In an email statement to The Intercept, U.N. spokesperson Florencia Soto Nino-Martinez said :
“Some of the boards listed have communications materials which are not sensitive, while some have outdated information. However, we are reviewing all boards on the list to ensure that no passwords or credentials are shared through this medium.”
She also said:
“We take security very seriously and have reached out to all staff reminding them of the risks of using a third-party platform to share content and to take the necessary precautions to ensure no sensitive content is public.”
The Intercept noted “just some” of the information made available to the public:
- A social media team promoting the U.N.’s “peace and security” efforts published credentials to access a U.N. remote file access, or FTP, server in a Trello card coordinating promotion of the International Day of United Nations Peacekeepers. It is not clear what information was on the server; Pathak said he did not connect to it.

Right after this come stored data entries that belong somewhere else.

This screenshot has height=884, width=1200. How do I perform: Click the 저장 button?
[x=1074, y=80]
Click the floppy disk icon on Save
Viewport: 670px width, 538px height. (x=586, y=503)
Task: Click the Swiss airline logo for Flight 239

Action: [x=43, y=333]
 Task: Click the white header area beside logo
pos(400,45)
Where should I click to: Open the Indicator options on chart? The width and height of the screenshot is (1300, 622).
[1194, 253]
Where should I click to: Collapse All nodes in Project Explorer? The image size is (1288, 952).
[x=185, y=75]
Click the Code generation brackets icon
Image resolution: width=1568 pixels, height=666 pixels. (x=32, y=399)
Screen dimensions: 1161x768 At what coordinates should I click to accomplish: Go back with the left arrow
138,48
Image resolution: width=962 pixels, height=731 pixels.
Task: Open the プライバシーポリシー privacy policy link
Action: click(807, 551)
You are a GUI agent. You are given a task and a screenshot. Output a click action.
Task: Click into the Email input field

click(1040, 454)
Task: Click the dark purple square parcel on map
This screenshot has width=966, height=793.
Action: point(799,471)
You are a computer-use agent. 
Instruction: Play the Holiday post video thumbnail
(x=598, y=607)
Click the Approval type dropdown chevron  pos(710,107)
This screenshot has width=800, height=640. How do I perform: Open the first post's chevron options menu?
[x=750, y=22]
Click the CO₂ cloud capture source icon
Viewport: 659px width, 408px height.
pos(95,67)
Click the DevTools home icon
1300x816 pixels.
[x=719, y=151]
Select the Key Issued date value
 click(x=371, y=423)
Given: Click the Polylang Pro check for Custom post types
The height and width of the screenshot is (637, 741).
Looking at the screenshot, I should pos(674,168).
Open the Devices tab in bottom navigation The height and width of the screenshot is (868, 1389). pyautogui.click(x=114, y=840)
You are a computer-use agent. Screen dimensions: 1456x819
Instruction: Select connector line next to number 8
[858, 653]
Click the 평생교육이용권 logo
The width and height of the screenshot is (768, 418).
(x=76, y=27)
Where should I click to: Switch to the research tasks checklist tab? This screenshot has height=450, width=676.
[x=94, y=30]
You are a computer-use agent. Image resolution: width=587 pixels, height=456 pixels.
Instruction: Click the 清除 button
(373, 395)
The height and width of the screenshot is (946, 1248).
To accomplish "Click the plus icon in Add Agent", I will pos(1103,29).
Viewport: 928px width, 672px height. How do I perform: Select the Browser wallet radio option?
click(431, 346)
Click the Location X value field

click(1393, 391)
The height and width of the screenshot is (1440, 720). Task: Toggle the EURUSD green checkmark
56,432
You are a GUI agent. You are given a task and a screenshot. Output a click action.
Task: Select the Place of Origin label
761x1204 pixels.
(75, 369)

- The U.N.’s Language and Communication Programme, which offers language courses at U.N. Headquarters in New York City, published credentials for a Google account and a Vimeo account. The program also exposed, on a publicly visible Trello board, credentials for a test environment for a human resources web app. It also made public a Google Docs spreadsheet, linked from a public Trello board, that included a detailed meeting schedule for 2018, along with passwords to remotely access the program’s video conference system to join these meetings.
- One public Trello board used by the developers of Humanitarian Response and ReliefWeb, both websites run by the U.N.’s Office for the Coordination of Humanitarian Affairs, included sensitive information like internal task lists and meeting notes. One public card from the board had a PDF, marked “for internal use only,” that contained a map of all U.N. buildings in New York City. Another card had an attached PDF that included a phone tree with names and phones numbers of people working for a division of U.N.’s human resources department. Some cards contained links to internal documents hosted on Google Docs that, in turn, contained sensitive information about web development projects, including a web address and password to access a staging environment to test early features of the website.
- The U.N. website developers also used a public Jira bug tracker that contained detailed technical information about how the sites were developed and what issues they were having.
Pathak says he thinks organizations make their sensitive information public simply because it’s easier. They can “share the details present on the board with their team members just by sharing the URL of the board with them without adding them to the board,” he said.